[CONSIGNE 1] Relevez tous les exemples de principal et d'agent cités dans le texte sur la solidité des réseaux, en précisant pour chacun son rôle.
[CONSIGNE 2] Selon le texte sur la solidité des réseaux, quel événement de 2011 a permis de tirer des enseignements sur les chaînes logistiques mondiales ?
[CONSIGNE 3] Prolongez le texte sur la solidité des réseaux après sa dernière phrase.

[TEXTE DU DOCUMENT]
-- -- --
Le prix de cette panne électrique, bien que difficile à évaluer, est certainement colossal. Contrairement à la stimulation économique qui suit parfois les dépenses de réparation d’installations physiques endommagées, il y a là une véritable perte sèche. Bien qu’un certain nombre de pannes locales soient inévitables, il serait possible de concevoir des réseaux qui soient moins vulnérables – et moins susceptibles d’entraîner l’arrêt momentané de pans entiers de l’économie – en bâtissant des structures redondantes.

Plusieurs enseignements similaires ont été tirés en matière de chaînes logistiques mondiales à la suite du séisme et du tsunami ayant frappé le nord-est du Japon en 2011. Les chaînes d’approvisionnement mondiales sont de plus en plus solides, en raison de la duplication de goulets d’étranglement uniques susceptibles de causer la panne de systèmes bien plus importants.

Les experts de la cyber-sécurité s’inquiètent à juste titre de la possibilité du risque d’arrêt complet de l’économie en cas d’attaque ou de sabotage des systèmes de contrôle de ses réseaux d’électricité, de communication et de transport. Certes, l’impact des catastrophes naturelles est moins systémique ; néanmoins, lorsqu’une catastrophe anéantit les composants clés de réseaux manquant de redondance et de systèmes alternatifs, les effets sont les mêmes. La capacité de réponse rapide dont nous parlions en premier lieu est elle-même plus efficace lorsque les réseaux et les systèmes clés – et notamment le réseau électrique – sont solides.

Pourquoi alors avons-nous tendance à sous-investir dans la solidité des systèmes clés de nos économies ?

L’un des arguments de réponse consiste à faire valoir le gâchis que semblerait représenter la redondance en période normale, à l’égard de laquelle les calculs coûts-avantages conduisent à exclure davantage d’investissement. Il s’agit pourtant d’une erreur évidente : les estimations de nombreux experts indiquent que la redondance intégrée serait bel et bien bénéfique, sauf en cas d’attribution irréaliste de probabilités faibles aux événements destructeurs.

Ce qui nous conduit à une deuxième explication, plus plausible, qui est de nature psychologique et comportementale. Nous avons tendance à sous-estimer à la fois les probabilités et les conséquences de ce que l’univers de l’investissement qualifie d’ « événements rares. »

La faiblesse des incitations positives ajoute à cette tendance. Le principal, qu’il soit investisseur ou électeur, détermine les incitations de l’agent, que celui-ci soit gestionnaire d’actifs, représentant élu ou décideur politique. Lorsque le principal méconnaît le risque systémique, son agent, même si lui en a conscience, n’est parfois pas en mesure d’y répondre sans perdre en soutien, que ce soutien prenne la forme de bulletins de vote ou d’actifs sous gestion.
-- -- --
[DONNÉES FOURNIES]
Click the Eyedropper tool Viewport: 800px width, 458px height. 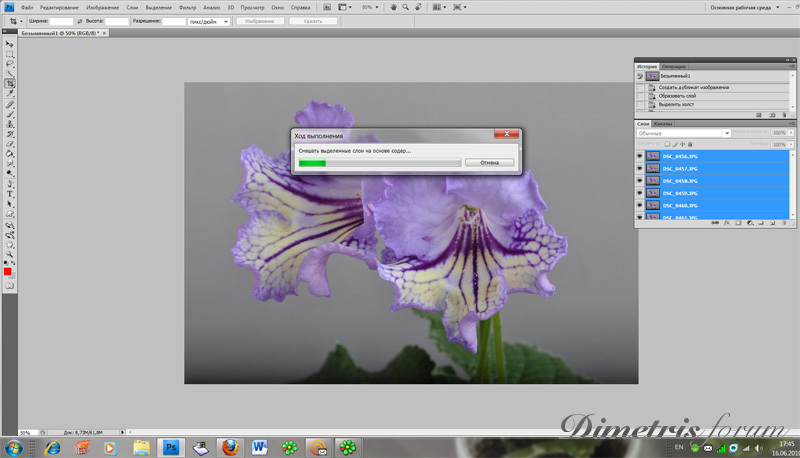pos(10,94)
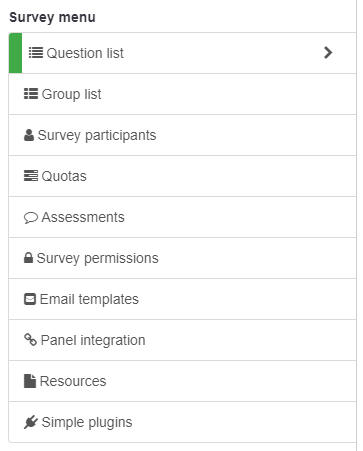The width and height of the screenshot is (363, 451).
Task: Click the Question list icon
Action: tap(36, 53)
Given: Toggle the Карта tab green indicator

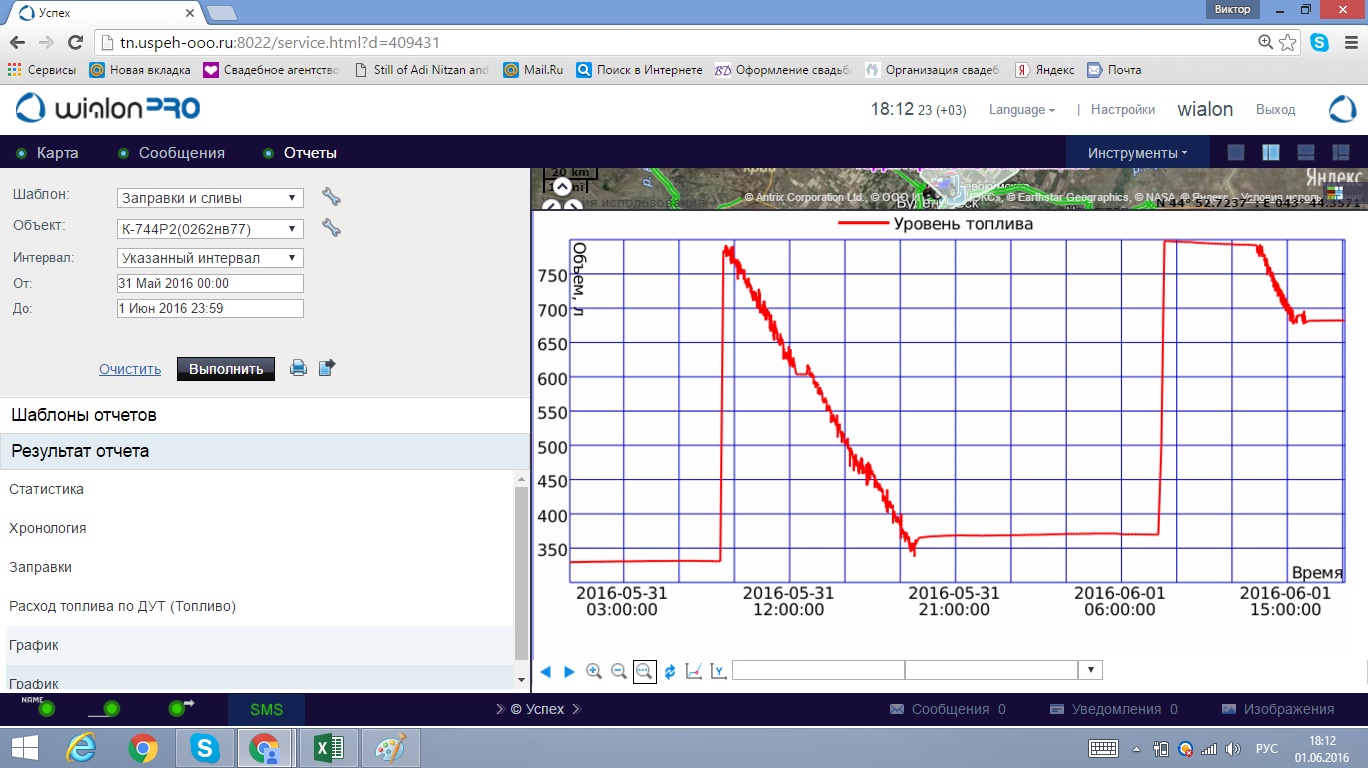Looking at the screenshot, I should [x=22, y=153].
-- -- --
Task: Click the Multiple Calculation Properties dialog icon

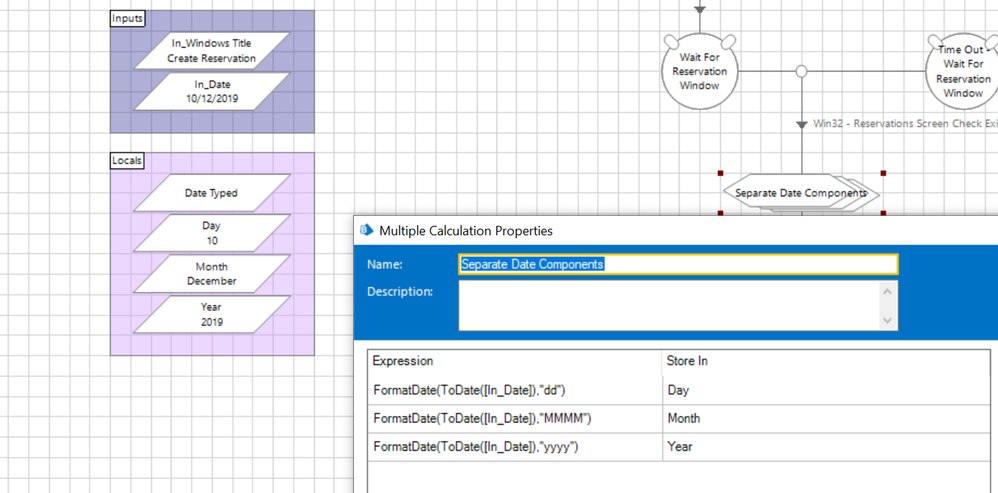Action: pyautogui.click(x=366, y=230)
-- -- --
[RÉPONSE ATTENDUE 1]
Principal : investisseur, électeur.
Agent : gestionnaire d'actifs, représentant élu, décideur politique.

[RÉPONSE ATTENDUE 2] Le séisme et le tsunami ayant frappé le nord-est du Japon en 2011.

[RÉPONSE ATTENDUE 3]
Une autre ligne de raisonnement réside dans le fait que les entreprises dépendant fortement d’une certaine continuité – comme par exemple les hôpitaux, les sociétés externalisées en Inde ou encore les institutions boursières – seront plutôt enclines à investir dans leurs propres systèmes de support alternatif. C’est effectivement ce qu’il se produit dans la réalité. Sont ici pourtant ignorées toute une série de problématiques relatives à la mobilité, à la sécurité, et à l’accueil des employés. Le recours généralisé à l’auto-assurance, exigé par un sous-investissement en infrastructures solides, constitue une option inefficace et nettement moins judicieuse.

Le sous-investissement en infrastructures (de même que les reports de maintenance) est particulièrement répandu là où les conséquences sont incertaines et/ou non immédiates. En réalité, sous-investissement et investissement par l’emprunt reviennent au même à un certain égard, crucial : ils transfèrent tous deux les coûts vers les acteurs futurs. Pour autant, il vaut mieux recourir à l’emprunt que de ne pas investir du tout, compte tenu des pertes sèches.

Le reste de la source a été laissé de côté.